What is being asked:
Whichever lines of the entries hold the word "title" should be identified and copied.

Dataset excerpts:
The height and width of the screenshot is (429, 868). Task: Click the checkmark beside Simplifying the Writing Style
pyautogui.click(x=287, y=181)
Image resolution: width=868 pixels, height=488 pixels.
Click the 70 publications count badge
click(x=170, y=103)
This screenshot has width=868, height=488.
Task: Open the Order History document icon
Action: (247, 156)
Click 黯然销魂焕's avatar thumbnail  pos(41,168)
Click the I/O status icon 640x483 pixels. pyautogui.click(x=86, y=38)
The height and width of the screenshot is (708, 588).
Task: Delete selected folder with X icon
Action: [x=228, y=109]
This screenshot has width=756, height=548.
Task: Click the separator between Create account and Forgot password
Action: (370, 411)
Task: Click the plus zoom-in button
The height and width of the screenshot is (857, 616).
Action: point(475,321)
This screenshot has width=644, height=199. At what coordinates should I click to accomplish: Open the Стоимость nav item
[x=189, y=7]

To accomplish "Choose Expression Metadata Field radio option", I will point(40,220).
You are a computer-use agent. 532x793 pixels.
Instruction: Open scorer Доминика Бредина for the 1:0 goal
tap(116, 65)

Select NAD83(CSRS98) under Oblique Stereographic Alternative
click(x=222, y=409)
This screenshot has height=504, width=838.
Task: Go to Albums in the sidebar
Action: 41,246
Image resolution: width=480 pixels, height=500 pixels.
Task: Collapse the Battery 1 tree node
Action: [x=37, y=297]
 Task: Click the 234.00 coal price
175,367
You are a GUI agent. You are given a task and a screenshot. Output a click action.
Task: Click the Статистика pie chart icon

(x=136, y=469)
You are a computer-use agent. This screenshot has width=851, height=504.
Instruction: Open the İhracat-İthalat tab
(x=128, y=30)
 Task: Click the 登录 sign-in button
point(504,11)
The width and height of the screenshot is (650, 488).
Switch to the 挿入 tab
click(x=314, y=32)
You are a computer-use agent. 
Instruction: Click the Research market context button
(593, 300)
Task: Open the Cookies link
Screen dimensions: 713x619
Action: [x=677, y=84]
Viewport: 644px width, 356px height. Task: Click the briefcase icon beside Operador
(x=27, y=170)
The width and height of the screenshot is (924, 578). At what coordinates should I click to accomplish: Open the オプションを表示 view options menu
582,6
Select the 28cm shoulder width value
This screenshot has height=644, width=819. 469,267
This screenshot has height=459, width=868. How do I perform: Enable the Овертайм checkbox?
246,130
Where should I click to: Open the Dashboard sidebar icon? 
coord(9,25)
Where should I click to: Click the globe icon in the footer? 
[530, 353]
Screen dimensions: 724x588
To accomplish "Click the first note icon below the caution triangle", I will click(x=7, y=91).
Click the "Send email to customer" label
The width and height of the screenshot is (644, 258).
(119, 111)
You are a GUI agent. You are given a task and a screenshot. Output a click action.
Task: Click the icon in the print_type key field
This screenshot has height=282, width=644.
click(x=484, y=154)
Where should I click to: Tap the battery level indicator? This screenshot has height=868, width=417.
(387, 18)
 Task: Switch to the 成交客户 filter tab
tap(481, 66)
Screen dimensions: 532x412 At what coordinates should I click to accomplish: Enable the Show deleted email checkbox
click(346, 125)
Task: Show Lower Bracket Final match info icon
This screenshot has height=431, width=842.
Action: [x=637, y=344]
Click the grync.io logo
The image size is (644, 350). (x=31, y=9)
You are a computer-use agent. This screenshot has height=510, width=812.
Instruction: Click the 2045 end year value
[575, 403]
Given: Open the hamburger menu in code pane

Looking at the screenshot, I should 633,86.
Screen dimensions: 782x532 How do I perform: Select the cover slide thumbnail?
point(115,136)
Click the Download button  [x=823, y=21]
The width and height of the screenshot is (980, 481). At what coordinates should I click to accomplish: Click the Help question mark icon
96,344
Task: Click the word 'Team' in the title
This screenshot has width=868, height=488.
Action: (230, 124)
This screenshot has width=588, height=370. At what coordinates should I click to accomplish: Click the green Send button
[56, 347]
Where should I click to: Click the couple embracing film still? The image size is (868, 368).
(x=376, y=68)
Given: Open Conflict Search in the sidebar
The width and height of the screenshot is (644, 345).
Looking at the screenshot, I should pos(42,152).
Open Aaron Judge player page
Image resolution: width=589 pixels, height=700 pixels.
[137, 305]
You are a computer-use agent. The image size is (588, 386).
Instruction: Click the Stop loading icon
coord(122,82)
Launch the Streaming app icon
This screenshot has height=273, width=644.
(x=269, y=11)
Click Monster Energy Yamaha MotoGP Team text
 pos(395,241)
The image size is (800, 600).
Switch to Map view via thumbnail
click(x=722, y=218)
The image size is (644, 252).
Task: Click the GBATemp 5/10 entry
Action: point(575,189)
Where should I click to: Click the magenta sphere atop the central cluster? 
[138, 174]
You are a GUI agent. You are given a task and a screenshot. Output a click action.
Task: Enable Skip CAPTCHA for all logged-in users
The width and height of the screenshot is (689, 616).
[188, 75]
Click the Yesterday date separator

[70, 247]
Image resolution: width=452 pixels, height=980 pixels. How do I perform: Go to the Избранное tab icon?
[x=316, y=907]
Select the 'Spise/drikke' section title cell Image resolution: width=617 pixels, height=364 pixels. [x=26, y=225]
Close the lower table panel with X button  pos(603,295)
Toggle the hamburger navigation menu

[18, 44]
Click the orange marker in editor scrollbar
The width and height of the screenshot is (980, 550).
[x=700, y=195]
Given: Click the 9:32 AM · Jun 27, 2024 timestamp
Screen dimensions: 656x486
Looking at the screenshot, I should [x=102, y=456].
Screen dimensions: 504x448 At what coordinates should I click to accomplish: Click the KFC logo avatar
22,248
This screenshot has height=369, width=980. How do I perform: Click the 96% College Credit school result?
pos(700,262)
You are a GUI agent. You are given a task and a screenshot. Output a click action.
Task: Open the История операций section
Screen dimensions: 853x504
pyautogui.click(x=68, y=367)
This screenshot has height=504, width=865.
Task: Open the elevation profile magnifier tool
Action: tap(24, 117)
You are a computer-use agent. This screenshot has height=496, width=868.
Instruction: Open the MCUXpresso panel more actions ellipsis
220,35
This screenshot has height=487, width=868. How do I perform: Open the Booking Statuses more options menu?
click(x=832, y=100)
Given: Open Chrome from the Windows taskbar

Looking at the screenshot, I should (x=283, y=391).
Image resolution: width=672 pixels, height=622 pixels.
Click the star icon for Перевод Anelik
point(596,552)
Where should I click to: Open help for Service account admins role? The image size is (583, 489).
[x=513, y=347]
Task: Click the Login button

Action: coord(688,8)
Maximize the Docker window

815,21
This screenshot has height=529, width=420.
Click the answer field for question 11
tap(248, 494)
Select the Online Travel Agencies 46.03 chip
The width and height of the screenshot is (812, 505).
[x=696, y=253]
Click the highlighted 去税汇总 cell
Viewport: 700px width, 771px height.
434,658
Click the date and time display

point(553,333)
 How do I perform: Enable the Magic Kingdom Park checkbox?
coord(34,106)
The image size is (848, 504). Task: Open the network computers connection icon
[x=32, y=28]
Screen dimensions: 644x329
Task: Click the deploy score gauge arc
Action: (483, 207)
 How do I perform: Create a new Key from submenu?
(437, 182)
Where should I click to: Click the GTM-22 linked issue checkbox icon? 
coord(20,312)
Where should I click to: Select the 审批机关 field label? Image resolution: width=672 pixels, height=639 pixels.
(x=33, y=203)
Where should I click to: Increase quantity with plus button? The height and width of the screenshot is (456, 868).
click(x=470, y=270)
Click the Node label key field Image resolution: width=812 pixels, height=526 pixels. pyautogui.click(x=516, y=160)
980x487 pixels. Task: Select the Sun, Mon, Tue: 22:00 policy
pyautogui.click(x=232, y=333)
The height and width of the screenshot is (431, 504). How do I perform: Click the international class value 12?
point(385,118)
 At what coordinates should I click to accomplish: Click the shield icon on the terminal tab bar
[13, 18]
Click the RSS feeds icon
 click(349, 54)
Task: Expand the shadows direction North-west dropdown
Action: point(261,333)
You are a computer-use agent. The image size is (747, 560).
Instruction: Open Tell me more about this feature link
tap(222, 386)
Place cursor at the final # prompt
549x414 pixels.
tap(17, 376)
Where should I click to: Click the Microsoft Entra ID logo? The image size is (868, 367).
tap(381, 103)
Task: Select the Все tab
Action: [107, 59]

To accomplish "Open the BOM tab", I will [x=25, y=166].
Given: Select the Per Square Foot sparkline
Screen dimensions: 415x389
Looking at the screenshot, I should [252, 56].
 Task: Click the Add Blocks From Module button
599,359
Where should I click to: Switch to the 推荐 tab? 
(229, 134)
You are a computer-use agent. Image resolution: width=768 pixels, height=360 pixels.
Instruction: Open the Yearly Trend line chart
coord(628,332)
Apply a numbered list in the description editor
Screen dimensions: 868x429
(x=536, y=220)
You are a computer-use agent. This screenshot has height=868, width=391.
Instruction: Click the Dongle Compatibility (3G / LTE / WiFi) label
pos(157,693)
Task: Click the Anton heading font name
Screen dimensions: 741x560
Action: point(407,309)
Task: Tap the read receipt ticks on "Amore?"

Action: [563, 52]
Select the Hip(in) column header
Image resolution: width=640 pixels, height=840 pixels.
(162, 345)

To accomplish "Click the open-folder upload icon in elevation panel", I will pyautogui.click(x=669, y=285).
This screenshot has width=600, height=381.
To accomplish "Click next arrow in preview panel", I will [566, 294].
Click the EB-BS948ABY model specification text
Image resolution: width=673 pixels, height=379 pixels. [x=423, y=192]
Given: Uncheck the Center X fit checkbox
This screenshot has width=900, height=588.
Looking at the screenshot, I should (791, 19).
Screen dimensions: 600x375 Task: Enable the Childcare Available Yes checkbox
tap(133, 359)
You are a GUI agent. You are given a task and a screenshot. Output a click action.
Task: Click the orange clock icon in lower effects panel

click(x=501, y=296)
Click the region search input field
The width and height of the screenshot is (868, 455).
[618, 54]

Answer to this exercise:
Task: Click the word 'Team' in the title
Select the 'Spise/drikke' section title cell Image resolution: width=617 pixels, height=364 pixels. [x=26, y=225]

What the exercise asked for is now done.